Try it:
With the pictures omitted, print exactly the lines below, from the one containing "414x709 pixels." through the one containing "Viewport: 950px width, 461px height.", and nothing else.

● ● ● ●

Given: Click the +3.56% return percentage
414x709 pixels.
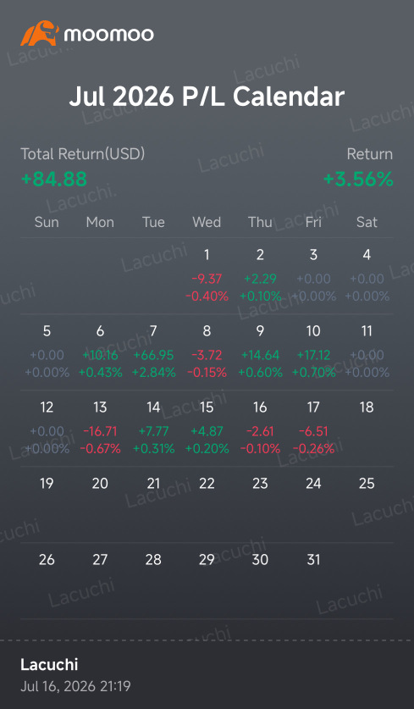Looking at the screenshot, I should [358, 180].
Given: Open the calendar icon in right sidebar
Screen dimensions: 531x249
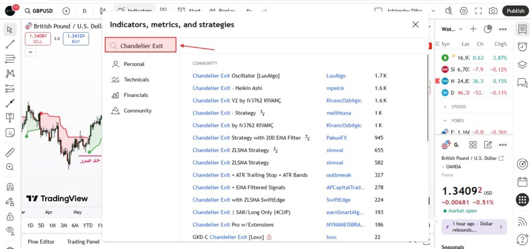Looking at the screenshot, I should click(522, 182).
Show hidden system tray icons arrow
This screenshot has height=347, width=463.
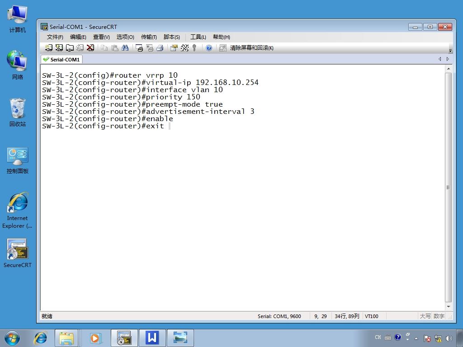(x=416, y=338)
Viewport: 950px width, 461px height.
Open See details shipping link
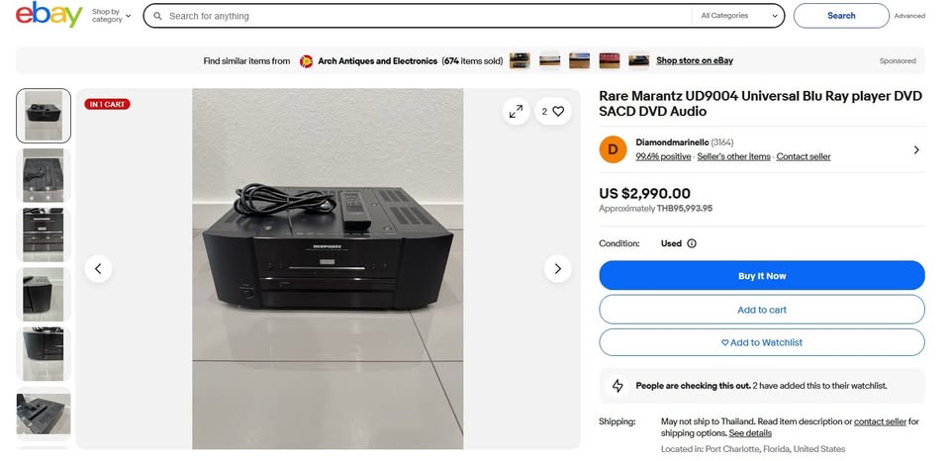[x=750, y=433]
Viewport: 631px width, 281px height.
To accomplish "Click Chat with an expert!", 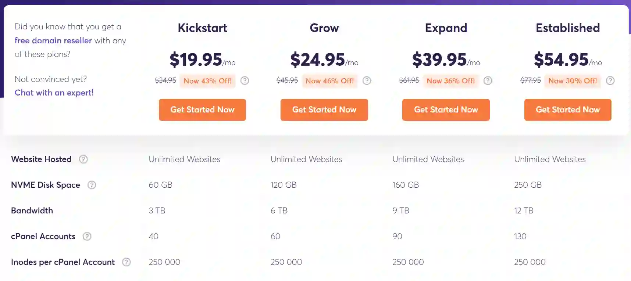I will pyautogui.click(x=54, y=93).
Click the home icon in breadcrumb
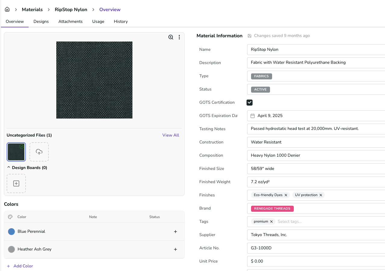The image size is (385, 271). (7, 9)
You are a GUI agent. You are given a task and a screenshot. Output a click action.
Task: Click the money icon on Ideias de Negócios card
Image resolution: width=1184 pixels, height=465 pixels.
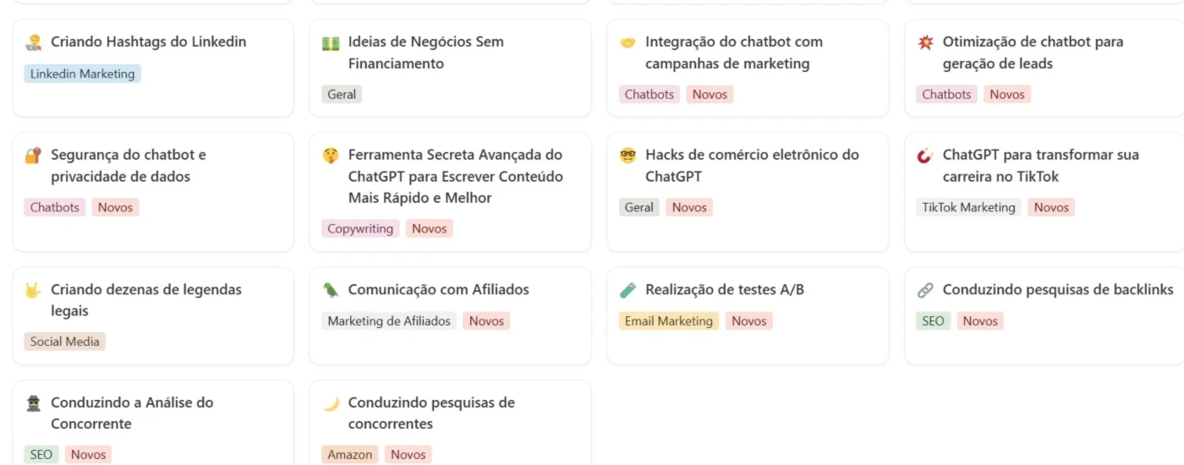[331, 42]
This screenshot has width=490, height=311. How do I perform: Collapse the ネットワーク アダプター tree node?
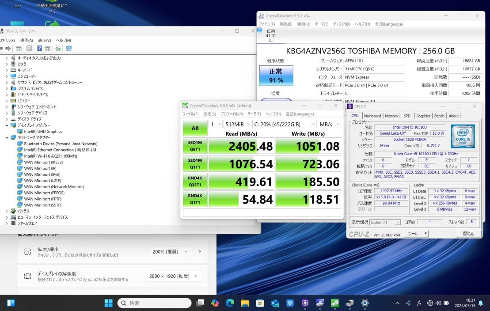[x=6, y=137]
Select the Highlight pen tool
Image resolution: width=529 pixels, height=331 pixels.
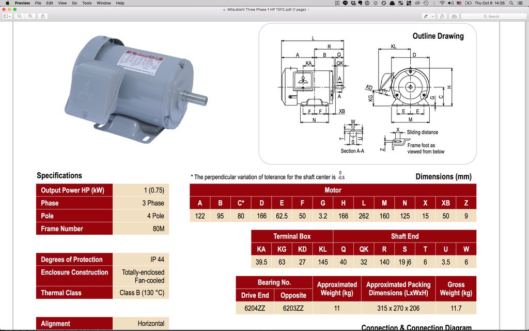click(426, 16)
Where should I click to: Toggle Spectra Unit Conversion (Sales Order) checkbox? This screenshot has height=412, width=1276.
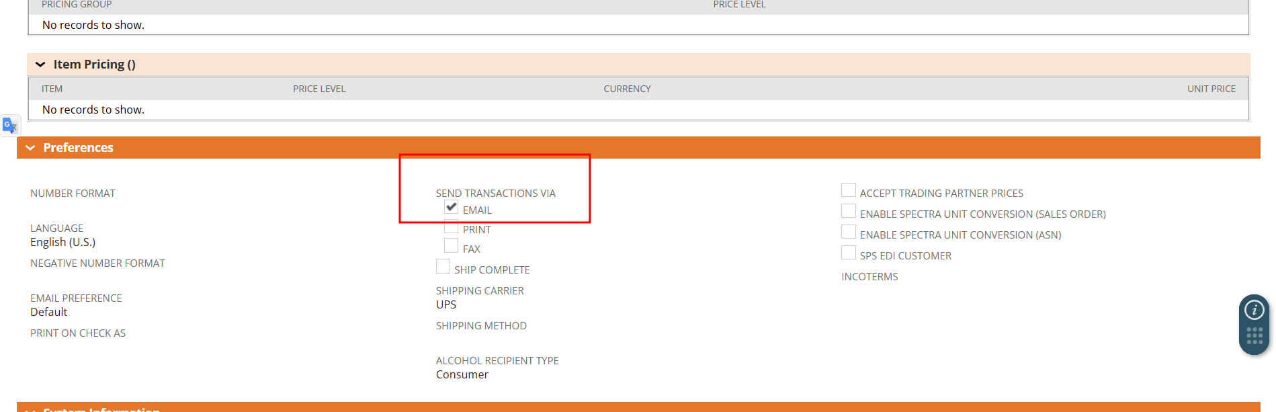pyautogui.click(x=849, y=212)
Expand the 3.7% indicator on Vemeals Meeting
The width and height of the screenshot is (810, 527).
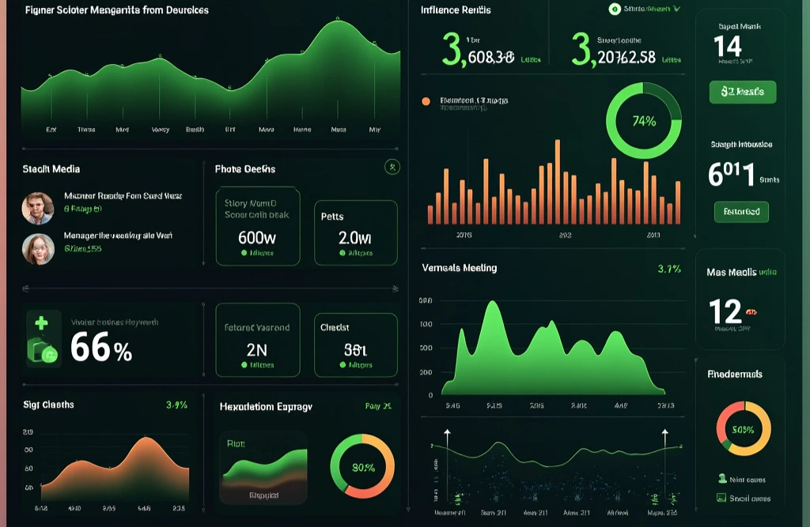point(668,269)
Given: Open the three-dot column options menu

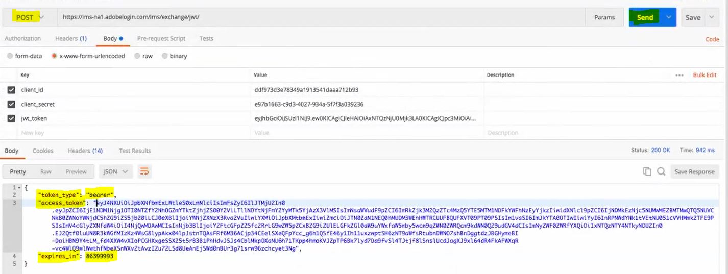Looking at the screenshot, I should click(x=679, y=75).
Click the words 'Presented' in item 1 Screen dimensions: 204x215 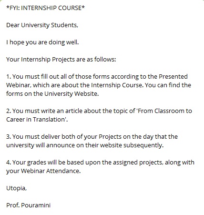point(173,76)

● ● ● ●

Written solution:
414x709 pixels.
Looking at the screenshot, I should [358, 180].
Given: Open the calendar icon in right sidebar
Screen dimensions: 531x249
Looking at the screenshot, I should click(522, 182).
Show hidden system tray icons arrow
This screenshot has height=347, width=463.
(x=416, y=338)
Viewport: 950px width, 461px height.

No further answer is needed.